* [Available records]

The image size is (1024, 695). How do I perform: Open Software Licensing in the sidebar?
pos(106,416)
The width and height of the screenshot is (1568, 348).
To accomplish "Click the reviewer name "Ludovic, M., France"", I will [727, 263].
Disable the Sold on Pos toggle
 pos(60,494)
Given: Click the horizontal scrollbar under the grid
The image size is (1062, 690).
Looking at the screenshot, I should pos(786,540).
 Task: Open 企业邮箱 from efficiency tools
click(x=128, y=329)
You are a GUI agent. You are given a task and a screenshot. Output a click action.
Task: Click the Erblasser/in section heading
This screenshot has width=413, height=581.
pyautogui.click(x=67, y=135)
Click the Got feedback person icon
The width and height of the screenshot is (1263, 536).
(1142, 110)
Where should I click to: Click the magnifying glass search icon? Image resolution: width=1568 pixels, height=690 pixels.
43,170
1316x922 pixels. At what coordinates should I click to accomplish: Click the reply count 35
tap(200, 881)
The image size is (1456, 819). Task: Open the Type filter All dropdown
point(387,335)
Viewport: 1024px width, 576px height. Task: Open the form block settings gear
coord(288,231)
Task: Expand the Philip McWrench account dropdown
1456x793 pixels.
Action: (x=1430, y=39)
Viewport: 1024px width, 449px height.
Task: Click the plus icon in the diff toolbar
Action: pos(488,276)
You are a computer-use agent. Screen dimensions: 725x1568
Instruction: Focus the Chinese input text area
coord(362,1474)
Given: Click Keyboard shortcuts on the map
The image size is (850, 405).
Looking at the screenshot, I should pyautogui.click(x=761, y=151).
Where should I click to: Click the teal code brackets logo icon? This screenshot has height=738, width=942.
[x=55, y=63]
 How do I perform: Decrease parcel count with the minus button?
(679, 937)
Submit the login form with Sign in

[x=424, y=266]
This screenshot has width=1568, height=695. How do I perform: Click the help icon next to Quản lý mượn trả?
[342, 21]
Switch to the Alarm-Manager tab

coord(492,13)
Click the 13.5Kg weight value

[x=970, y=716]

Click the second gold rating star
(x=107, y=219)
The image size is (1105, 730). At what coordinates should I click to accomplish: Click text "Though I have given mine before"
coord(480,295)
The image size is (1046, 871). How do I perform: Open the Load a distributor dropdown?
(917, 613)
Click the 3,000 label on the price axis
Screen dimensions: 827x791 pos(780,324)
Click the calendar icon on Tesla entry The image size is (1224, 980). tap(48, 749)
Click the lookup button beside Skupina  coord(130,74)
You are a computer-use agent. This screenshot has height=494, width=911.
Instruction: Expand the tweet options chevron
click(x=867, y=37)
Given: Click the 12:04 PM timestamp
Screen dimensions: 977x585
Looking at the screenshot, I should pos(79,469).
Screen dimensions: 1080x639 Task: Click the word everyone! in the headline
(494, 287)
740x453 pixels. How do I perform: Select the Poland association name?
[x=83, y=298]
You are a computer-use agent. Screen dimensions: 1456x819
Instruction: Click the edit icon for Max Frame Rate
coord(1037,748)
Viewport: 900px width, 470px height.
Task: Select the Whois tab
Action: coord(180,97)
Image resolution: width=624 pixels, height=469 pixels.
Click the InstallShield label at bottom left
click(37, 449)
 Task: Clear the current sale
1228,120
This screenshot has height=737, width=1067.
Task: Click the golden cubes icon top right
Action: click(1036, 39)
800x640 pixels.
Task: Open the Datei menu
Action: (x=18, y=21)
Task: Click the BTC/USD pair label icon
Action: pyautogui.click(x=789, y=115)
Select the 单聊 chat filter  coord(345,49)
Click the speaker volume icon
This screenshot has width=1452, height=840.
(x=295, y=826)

* [Assigned task] Say how many lines in the listing above include the word "agent". Nothing but the number is needed.

* [Exercise answer] 4